With two number one games in Tracksuit Manager and World Championship Boxing Manager, Goliath Games have built up a reputation for producing quality software. And all this with their first two releases. Now they are back and kicking with Subbuteo which we previewed last month.
In our insight feature, I described Subbuteo as just '... another football game...'. Since then, I have been given an exclusive preview of the finished game by Amiga programmer and Goliath partner, John Jones-Steele. I now realise that Subbuteo is not football - it is a totally different ball game. To the first-time player, it may look like footy, but that is where any comparison ends.
If you have ever played the 'most popular table football game in the world', you will know that there are a myriad number of rules that differ between the game on the green cloth and the game on the turf. For example, if you slightly touch any player in Subbuteo, including your own team, a foul is automatically called. If you hit the ball when your opponent holds possession that is a foul too. So is leaping on the table, standing on your opponent's goalkeeper, breaking his back and scoring a goal while he lies in a heap of broken plastic.
If you have taken a look at the rolling demo on the coverdisk, you will have an idea of how the game works. The major feature of the game is the pitch, which looks impressive, but not half as good as it looks in the finished game where it rotates and flips twice as fast and twice as smoothly as the version in our demo.
Of course, with any product from the Goliath stable, there are a million and one options, and you have to decide whether you want to take part in a league with up to seven friends (any empty spaces filled by computer opponents), or just go for a friendly one on one. You know you are on to something when you see how the options are presented. For example, the colour menu allows you to choose they Day-Glo outfits your team will wear. A Subbuteo box of players is shown, and if you do not like their strip, click on 'no' and watch the box spin away into nothingness, only to be replaced by another box, featuring another set of colours. Now that is what I call style.
Playing the game is as easy as oversleeping. After walking around the table and having a good look, you then select the player you want to 'flick', who becomes the centre of rotation, as demonstrated on our cover disk. Then, as with 3D Pool, you rotate the pitch to set the direction of the flick. The ball will always travel into the screen. Unlike the pool game, elevation has no bearing on the shot. It is there to help you plan some of the trickier moves.

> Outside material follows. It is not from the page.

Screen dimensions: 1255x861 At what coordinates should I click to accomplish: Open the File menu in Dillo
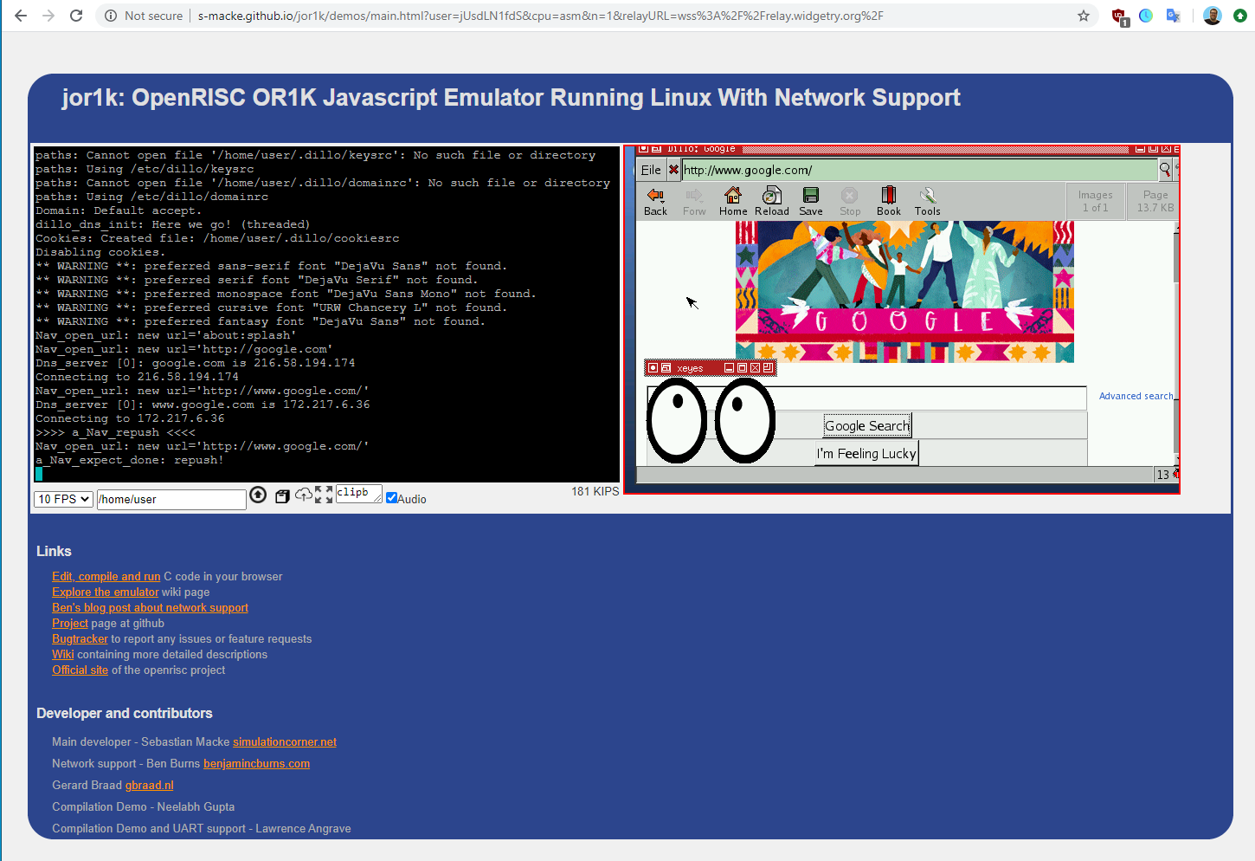click(x=650, y=170)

Once direction is determined, you have to select how hard to flick the player and how much spin, if any, you are going to use.
This is where skill comes in. Learning to gauge the two levels comes with practice. A novice player, such as myself, will be lucky if they hit the ball without sending it careering off the pitch or fouling another player. However, an experienced player can do almost anything he wants to, as Goliath's programmer, Richard Walker, demonstrated on my visit to Goliath Mansions. When I thought I had safely stopped his chance of scoring, by placing two defenders in his way, he managed to swerve his attacker around them both, hit the ball and score, all in one move. I was devastated.
The graphics are nothing short of astounding and they match the feel of the game. The use of still screens and short animated sequences stops the game from getting boring, and the frequent use of tie-in screens is impressive. All these features help give the impression that you are not playing a computer game, but a real game of Subbuteo.
That is what sets it apart. Goliath have managed to distil the essential elements of the original game and transfer them across to the Amiga. If every game was as good as this, piracy would die out. Who would object paying £20 for a game that is going to last you months. Get your flicky finger raring to go. This is going to number one.